Dartmouth Student Puts Skills to Good Use

Drinking beer was practically an art form at Dartmouth already, but props to art studio intern Max Heiges for taking it to the next level.

The Dartmouth alum has built a towering, precariously balanced sculpture made out of beer cans and chairs in Dartmouth’s Barrows Rotunda. He’s calling it “The Juggler,” although every frat boy on campus would probably recognize it as “Last Friday at Around 2am.”

Said Heiges in an interview with The Dartmouth:

I thought the precarious balance would catch people’s attention, and the cans provided a sound structural element to the piece,” Heiges said. “And I like beer. I like Keystone.”

Gamma Delta Chi generously supplied the cans. God bless fraternities and their philanthropic contributions to the field of conceptual art.
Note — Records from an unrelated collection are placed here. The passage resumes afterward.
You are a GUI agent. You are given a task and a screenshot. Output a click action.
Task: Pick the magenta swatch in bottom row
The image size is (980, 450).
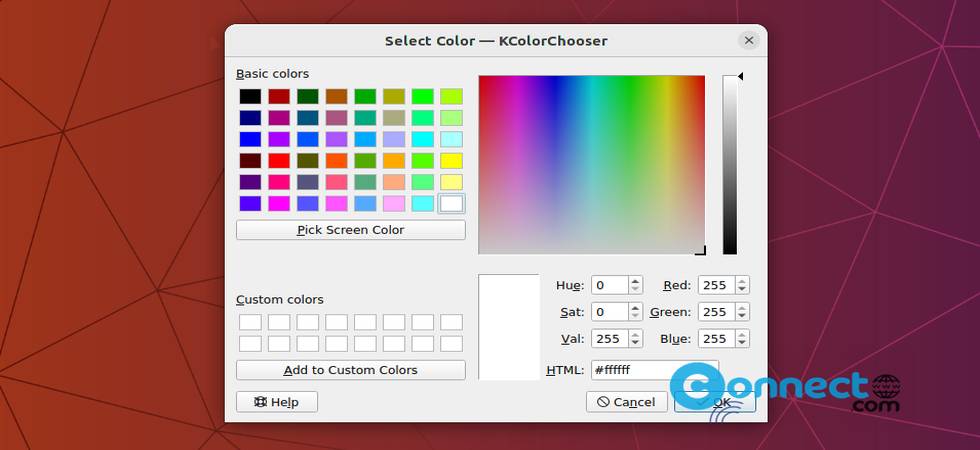pos(278,203)
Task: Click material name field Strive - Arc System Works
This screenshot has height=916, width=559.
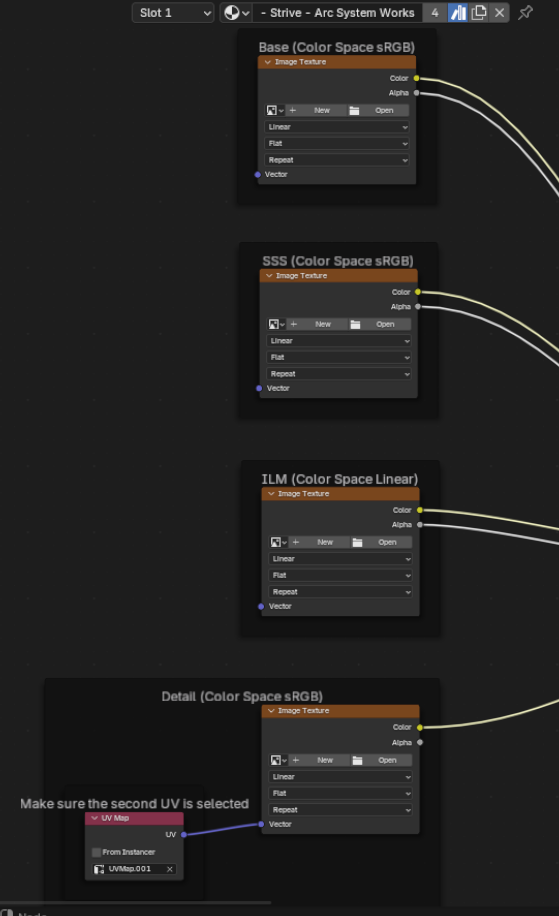Action: click(338, 12)
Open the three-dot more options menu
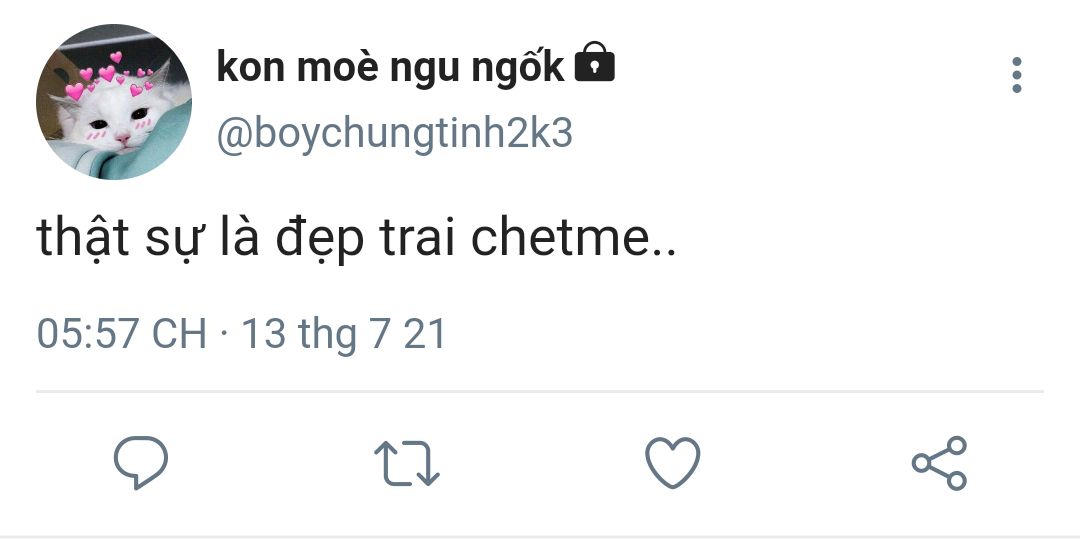This screenshot has height=555, width=1080. [x=1017, y=74]
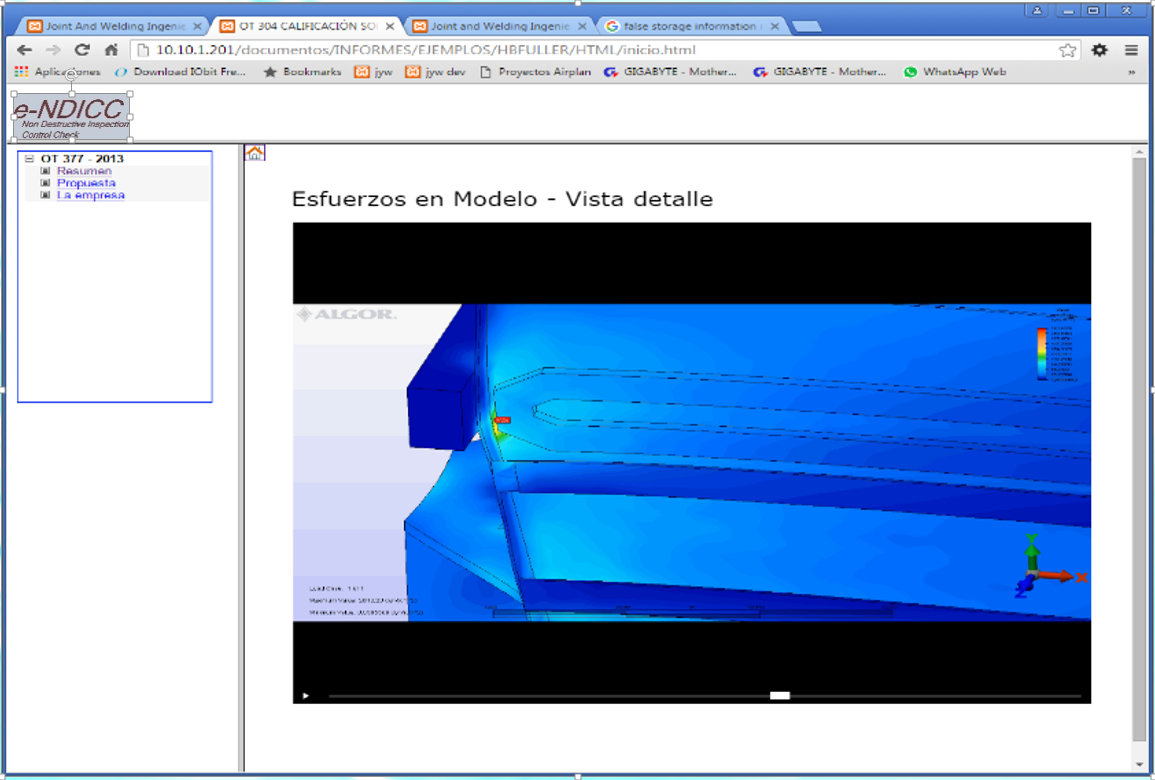The width and height of the screenshot is (1155, 780).
Task: Play the stress model video
Action: (x=306, y=695)
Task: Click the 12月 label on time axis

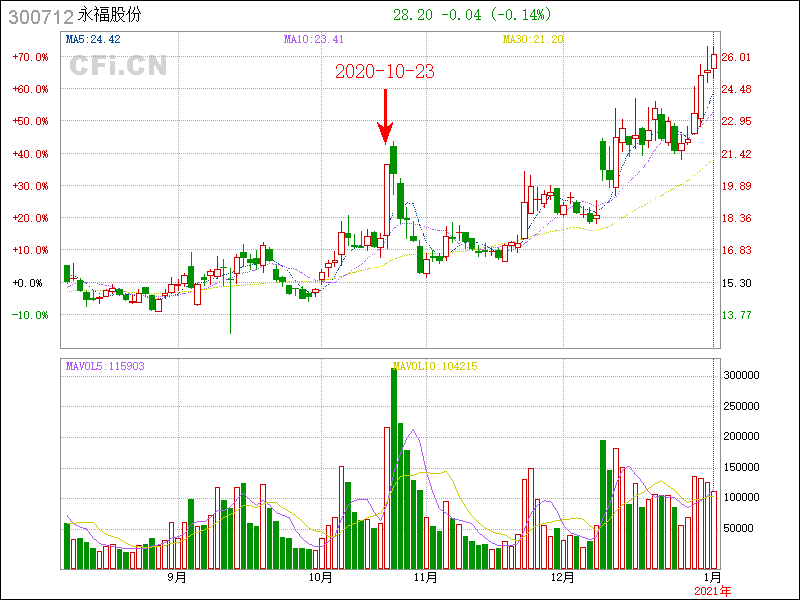Action: [x=562, y=578]
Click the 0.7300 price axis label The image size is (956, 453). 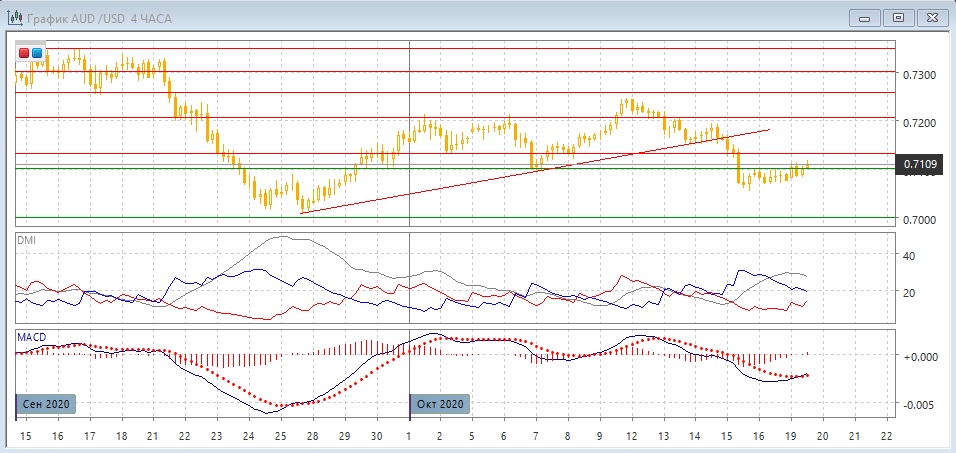click(x=918, y=74)
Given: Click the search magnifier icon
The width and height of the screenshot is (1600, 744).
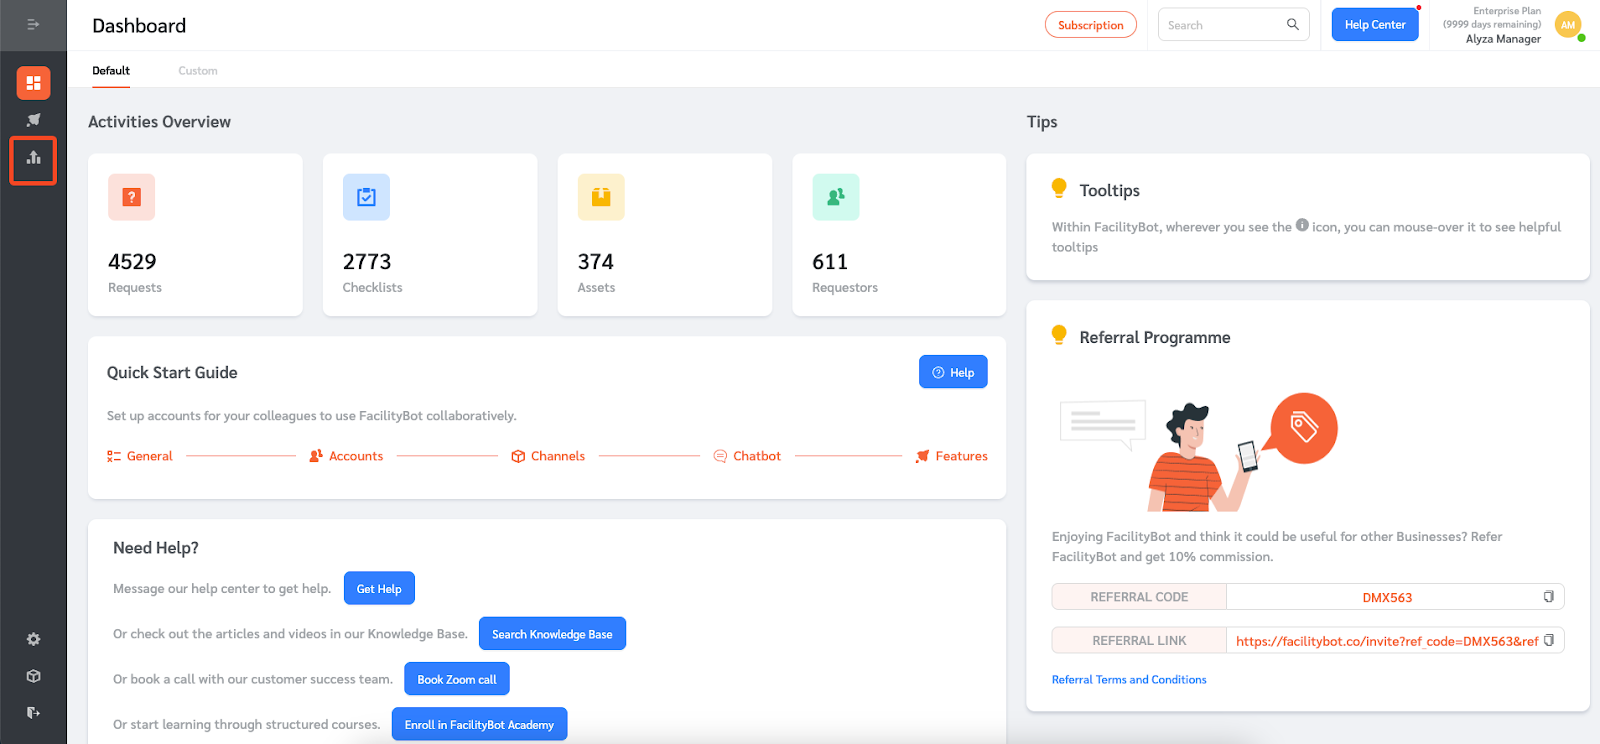Looking at the screenshot, I should [1293, 25].
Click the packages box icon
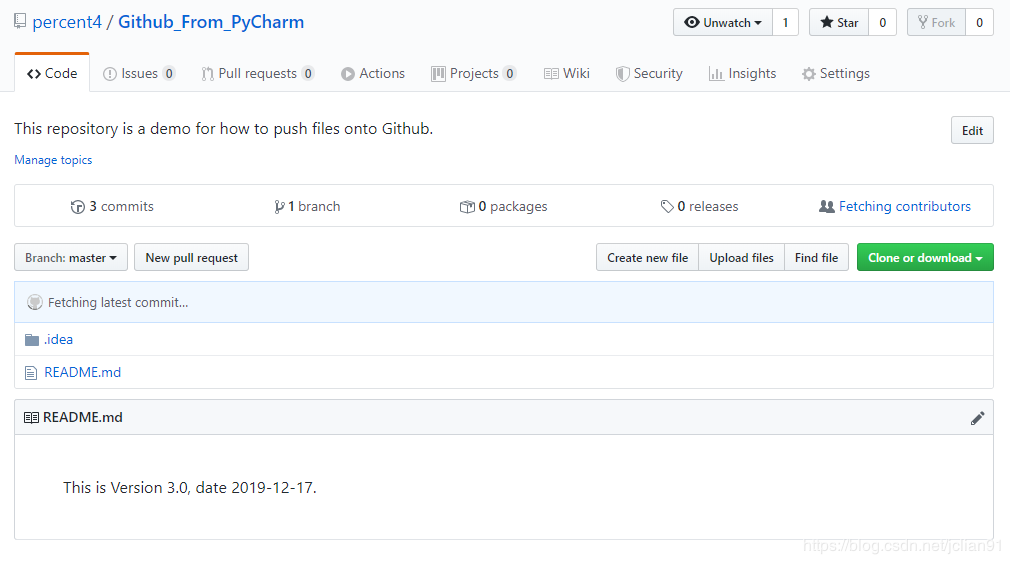The image size is (1010, 564). click(x=467, y=207)
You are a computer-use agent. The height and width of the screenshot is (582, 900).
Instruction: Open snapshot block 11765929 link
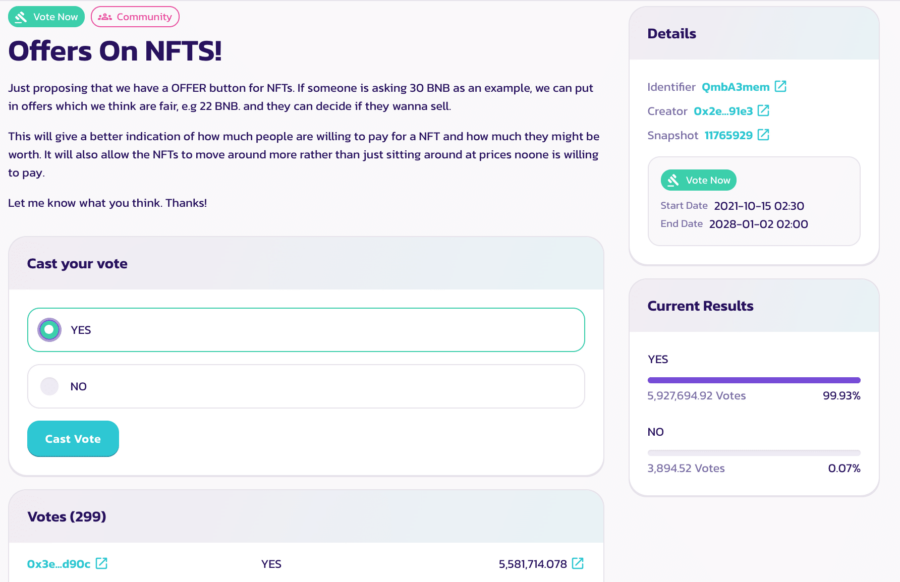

If all goes well, Heiges could set an interesting precedent here. Just imagine: it’s 5am, and you’re sitting on your smelly futon, surrounded by empty beer cans and watching a rerun of Everybody Loves Raymond. (Does anyone actually love Raymond?) Now imagine your fifty empty cans of Natty Light have been repurposed as an abstract art version of the Parthenon/the Grand Canyon/the spaceship from Independence Day/John McCain’s bald spot. Is there any better incentive to clean up your shit?

Meanwhile, Heiges, who unsurprisingly didn’t respond to requests for comment, gave this interpretation of his balancing act:

After a pause, Heighes added that there was one message to his work.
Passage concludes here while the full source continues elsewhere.